Libreville, le 13 janvier 2026- À Libreville, le débat autour de la gouvernance municipale prend une nouvelle tournure. Quelques mois après les élections locales du 27 septembre 2025, la mairie de Libreville, la capitale gabonaise, se retrouve au centre d’une confrontation politique et médiatique, où critiques publiques et stratégie de redressement administratif s’entremêlent.
En toile de fond, la volonté affichée des autorités nationales de transformer les collectivités locales en véritables moteurs du développement. Lors de l’installation des nouveaux exécutifs locaux, le président de la République, Brice Clotaire Oligui Nguema, avait clairement indiqué que les municipalités ne devaient plus être des espaces de gestion routinière, mais des instruments concrets de transformation économique et sociale.
C’est précisément dans ce contexte que certaines critiques ont émergé, notamment à la suite d’une publication du média Dépêches 241, mettant en cause la gestion du nouvel exécutif municipal et le délai observé dans la mise en place de son cabinet.
Pour plusieurs agents municipaux, cette lecture serait réductrice. Selon eux, la priorité actuelle de l’équipe dirigeante consiste d’abord à dresser un état des lieux complet de l’administration communale avant toute vague de nominations. Une approche qui, selon ces sources, répond à une réalité budgétaire particulièrement délicate.
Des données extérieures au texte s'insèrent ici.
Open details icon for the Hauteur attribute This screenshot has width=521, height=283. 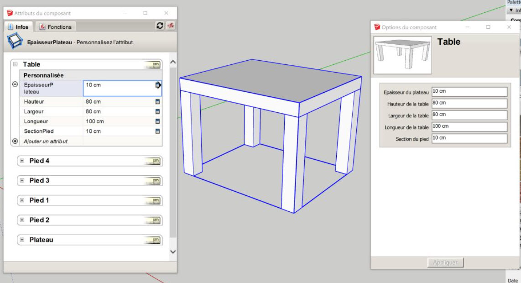[x=158, y=102]
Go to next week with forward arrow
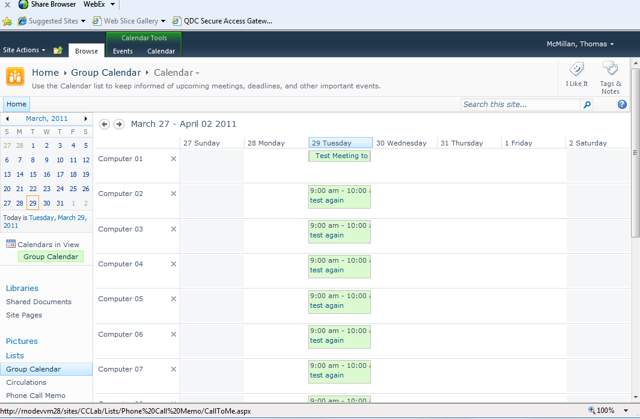This screenshot has width=640, height=419. point(118,124)
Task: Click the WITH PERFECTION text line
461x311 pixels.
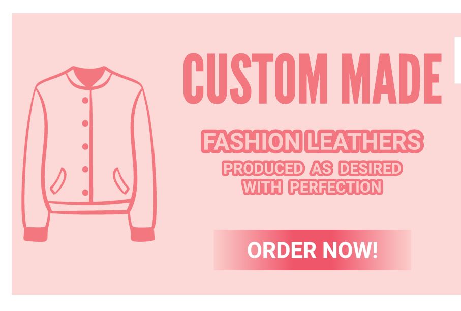Action: pos(312,187)
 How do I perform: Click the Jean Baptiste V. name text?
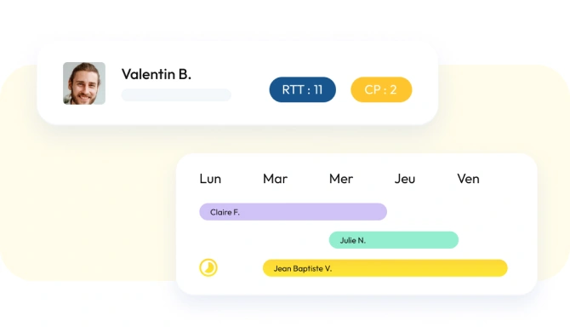(303, 268)
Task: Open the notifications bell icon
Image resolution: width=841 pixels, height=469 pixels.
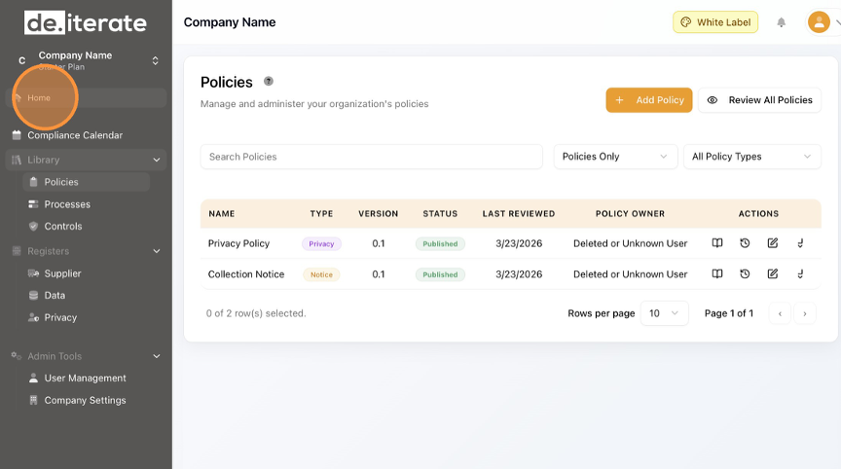Action: tap(781, 22)
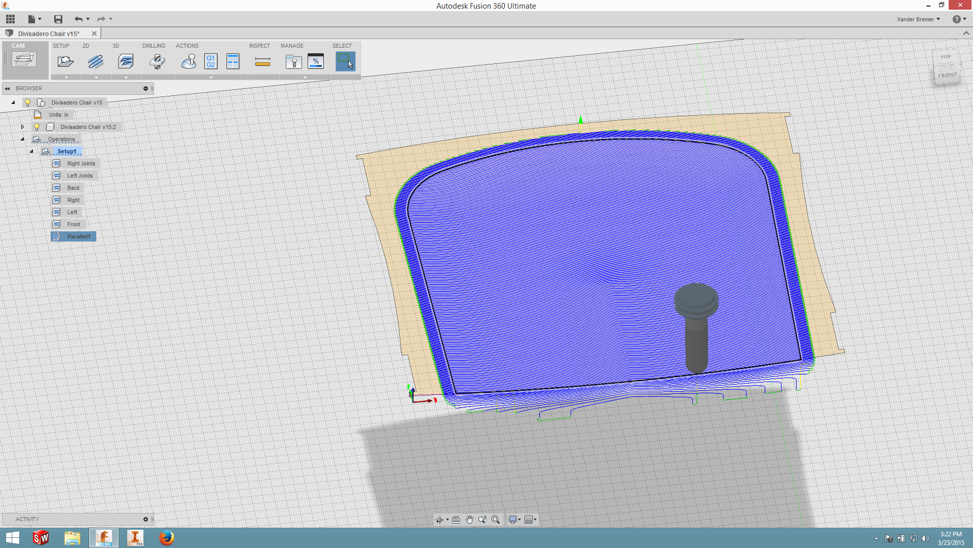Open the SETUP ribbon tab
This screenshot has width=973, height=548.
coord(61,46)
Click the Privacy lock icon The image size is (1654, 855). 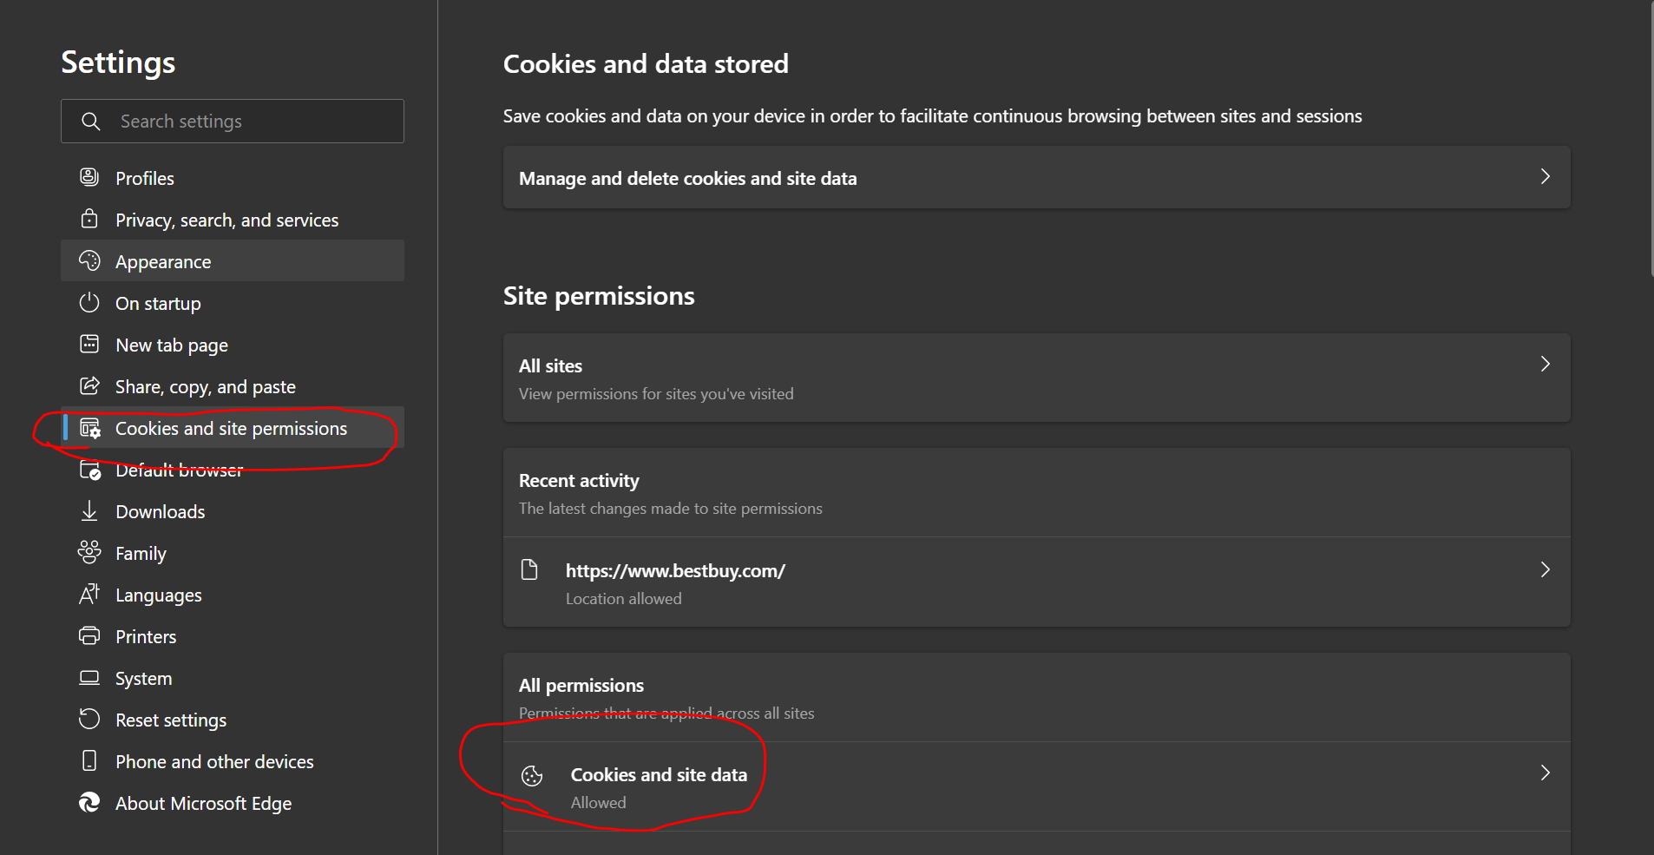(x=89, y=219)
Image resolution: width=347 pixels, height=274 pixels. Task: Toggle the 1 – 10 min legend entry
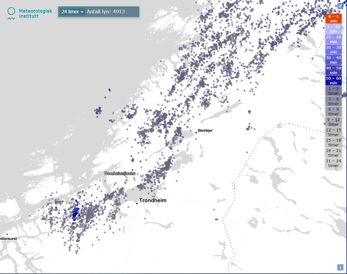pos(333,29)
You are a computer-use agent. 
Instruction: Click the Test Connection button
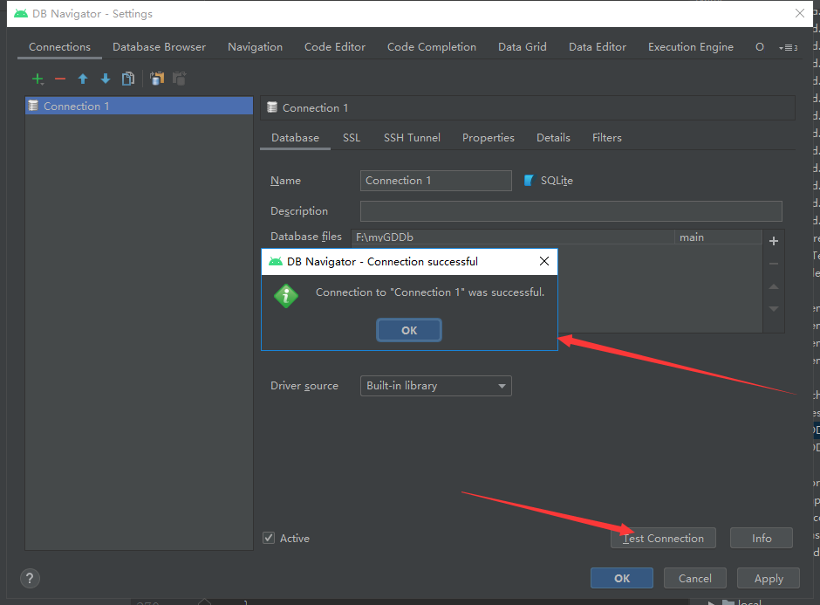pyautogui.click(x=662, y=538)
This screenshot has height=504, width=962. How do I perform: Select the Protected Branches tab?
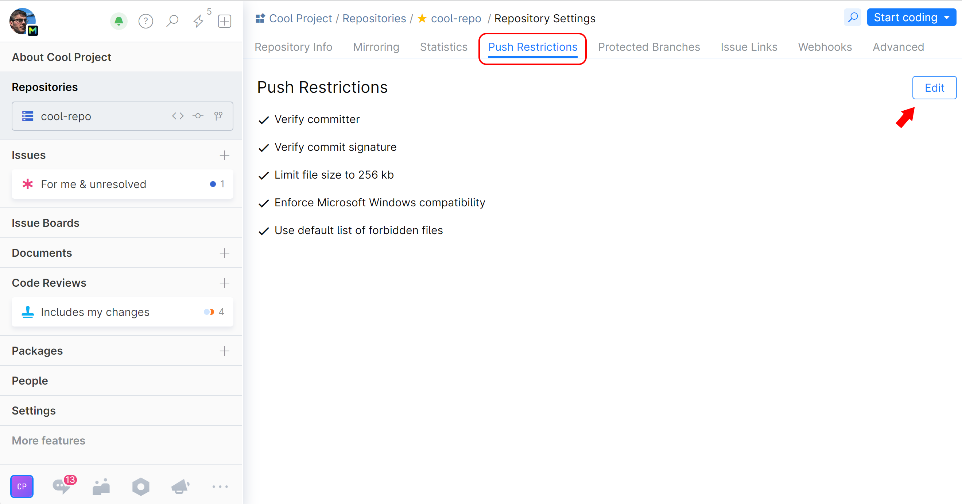click(649, 46)
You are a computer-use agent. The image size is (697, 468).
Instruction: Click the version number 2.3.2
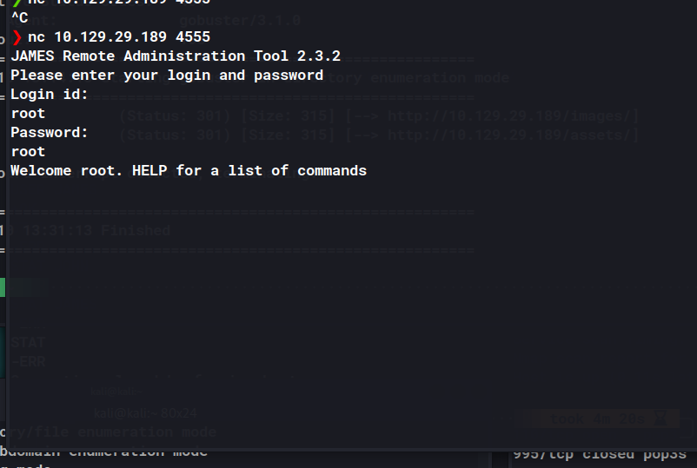(315, 56)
La mairie de Libreville traîne en effet un héritage financier lourd. Au fil des années, des recrutements massifs et des nominations jugées peu encadrées auraient contribué à déséquilibrer les comptes de la commune. Aujourd’hui, la masse salariale absorberait près de 80 % du budget municipal, réduisant considérablement la marge de manœuvre pour financer les projets urbains et améliorer les services publics.
Face à cette situation, l’exécutif municipal affirme avoir choisi une méthode progressive. Avant d’élargir l’équipe dirigeante, il s’agirait d’engager un travail de fond sur l’organisation administrative et sur les finances de la commune. Des audits internes ont ainsi été lancés et une commission ad hoc a été mise en place pour réexaminer certains textes réglementaires qui encadrent le fonctionnement de la mairie.
L’objectif affiché est double : restaurer l’équilibre budgétaire et réorienter les dépenses vers l’investissement, afin de redonner à la municipalité une capacité d’action concrète sur les infrastructures urbaines et les services aux citoyens.
Sur le plan juridique, certains observateurs rappellent par ailleurs que le calendrier institutionnel reste conforme aux dispositions de la loi organique n°001/2014 relative à la décentralisation, laquelle prévoit que les conseils des collectivités locales se réunissent en session ordinaire deux fois par an, aux deuxième et quatrième trimestres.
Dans ce contexte, la situation de Libreville illustre une réalité fréquente dans la gestion publique : lorsqu’une administration hérite de déséquilibres structurels, la première réforme consiste rarement à agir vite, mais plutôt à comprendre en profondeur les mécanismes qui ont produit la crise.
La politique aime les gestes spectaculaires. La gestion, elle, préfère souvent les opérations plus discrètes — celles qui ressemblent à un travail d’horloger. Et dans une grande ville comme Libreville, remettre les rouages en place demande parfois plus de patience que de déclarations.